Cloud9

A Hadoop toolkit for working with big data

This page presents solutions for the PageRank exercise. Code is described in a separate page on design patterns for graph algorithms in MapReduce. Here, we show how the code can be applied to solve this exercise. Command-line invocations are shown for the "large" graph, but are similar for the other graphs.

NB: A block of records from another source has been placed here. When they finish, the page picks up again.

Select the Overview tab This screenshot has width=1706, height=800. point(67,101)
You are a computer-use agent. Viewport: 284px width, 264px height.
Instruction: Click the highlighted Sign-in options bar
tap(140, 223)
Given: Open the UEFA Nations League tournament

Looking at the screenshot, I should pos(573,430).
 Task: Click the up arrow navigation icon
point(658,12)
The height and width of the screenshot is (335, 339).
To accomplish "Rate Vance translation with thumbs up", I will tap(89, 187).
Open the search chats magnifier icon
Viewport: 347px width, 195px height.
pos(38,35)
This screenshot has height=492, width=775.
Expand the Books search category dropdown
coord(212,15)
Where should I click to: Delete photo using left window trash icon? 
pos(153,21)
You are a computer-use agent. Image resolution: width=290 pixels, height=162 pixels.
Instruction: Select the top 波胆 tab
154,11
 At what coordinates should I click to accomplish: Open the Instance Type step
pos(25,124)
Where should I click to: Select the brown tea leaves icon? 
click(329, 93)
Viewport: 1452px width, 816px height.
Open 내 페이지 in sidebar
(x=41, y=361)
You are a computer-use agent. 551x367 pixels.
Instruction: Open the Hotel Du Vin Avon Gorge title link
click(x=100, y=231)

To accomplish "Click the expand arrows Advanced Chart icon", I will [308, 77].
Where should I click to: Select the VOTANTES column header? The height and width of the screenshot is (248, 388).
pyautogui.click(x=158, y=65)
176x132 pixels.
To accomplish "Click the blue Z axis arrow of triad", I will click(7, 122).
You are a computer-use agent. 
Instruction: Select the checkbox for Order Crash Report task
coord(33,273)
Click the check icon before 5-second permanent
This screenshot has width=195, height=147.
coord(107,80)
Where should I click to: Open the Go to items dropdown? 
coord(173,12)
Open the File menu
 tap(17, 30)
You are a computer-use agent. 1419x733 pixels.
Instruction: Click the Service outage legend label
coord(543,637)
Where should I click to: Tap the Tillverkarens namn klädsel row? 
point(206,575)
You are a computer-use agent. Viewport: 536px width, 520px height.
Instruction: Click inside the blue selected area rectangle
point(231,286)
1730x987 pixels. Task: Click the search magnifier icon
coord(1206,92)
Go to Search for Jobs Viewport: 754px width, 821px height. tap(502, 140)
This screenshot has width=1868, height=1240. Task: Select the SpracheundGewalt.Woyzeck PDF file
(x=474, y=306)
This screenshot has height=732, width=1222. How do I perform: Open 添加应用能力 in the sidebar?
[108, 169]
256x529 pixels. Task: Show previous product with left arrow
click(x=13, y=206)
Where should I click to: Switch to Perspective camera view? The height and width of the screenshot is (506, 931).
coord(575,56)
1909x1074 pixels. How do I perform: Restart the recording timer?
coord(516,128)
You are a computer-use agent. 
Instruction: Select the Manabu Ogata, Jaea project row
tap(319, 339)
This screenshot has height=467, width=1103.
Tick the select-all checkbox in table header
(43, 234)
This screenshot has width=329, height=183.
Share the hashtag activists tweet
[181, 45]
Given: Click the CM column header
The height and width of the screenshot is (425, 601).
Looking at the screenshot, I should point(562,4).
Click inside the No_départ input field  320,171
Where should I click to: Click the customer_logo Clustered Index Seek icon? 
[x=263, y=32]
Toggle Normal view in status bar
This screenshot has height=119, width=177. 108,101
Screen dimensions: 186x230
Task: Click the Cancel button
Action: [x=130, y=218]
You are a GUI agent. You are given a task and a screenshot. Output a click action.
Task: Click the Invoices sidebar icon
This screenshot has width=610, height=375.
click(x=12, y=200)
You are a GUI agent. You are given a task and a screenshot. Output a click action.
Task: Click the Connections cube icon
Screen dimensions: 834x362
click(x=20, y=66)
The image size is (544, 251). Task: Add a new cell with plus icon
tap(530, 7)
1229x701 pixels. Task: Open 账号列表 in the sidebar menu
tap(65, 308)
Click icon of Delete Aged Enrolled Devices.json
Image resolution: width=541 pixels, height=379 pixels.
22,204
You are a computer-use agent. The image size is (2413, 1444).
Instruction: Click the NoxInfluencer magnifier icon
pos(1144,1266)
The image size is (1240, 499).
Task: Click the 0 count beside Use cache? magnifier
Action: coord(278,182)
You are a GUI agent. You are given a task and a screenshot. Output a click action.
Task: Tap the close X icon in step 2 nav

Assuming that you've already loaded the adjacency list information docs/exercises/sample-large.txt to HDFS, the first step is to take the plain-text graph structure and pack it into the appropriate Hadoop data structures:

$ hadoop jar target/cloud9-X.Y.Z-fatjar.jar edu.umd.cloud9.example.pagerank.BuildPageRankRecords \
   -input sample-large.txt -output sample-large-PageRankRecords -numNodes 1458

Next, let's partition the graph:

$ hadoop fs -mkdir sample-large-PageRank

$ hadoop jar target/cloud9-X.Y.Z-fatjar.jar edu.umd.cloud9.example.pagerank.PartitionGraph \
   -input sample-large-PageRankRecords -output sample-large-PageRank/iter0000 -numPartitions 5 -numNodes 1458

Now we're ready to run PageRank. Let's run 10 iterations:

$ hadoop jar target/cloud9-X.Y.Z-fatjar.jar edu.umd.cloud9.example.pagerank.RunPageRankBasic \
   -base sample-large-PageRank -numNodes 1458 -start 0 -end 10 -useCombiner

We're basically done! Let's use this utility program to fetch the top 10 nodes by PageRank:

$ hadoop jar target/cloud9-X.Y.Z-fatjar.jar edu.umd.cloud9.example.pagerank.FindMaxPageRankNodes \
   -input sample-large-PageRank/iter0010 -output sample-large-PageRank-top10 -top 10

The results:

$ hadoop fs -cat sample-large-PageRank-top10/part-r-00000
9369084   -4.3875346
8669492   -4.4548674
12486146  -4.7748857
9265639   -4.855565
10912914  -4.8680253
8614504	  -4.8873844
12787320  -4.897782
11775232  -4.917762
8069300   -5.0934334
9520006   -5.094012

The PageRank values are expressed as log probabilities, and do indeed match results from the JUNG reference implementation.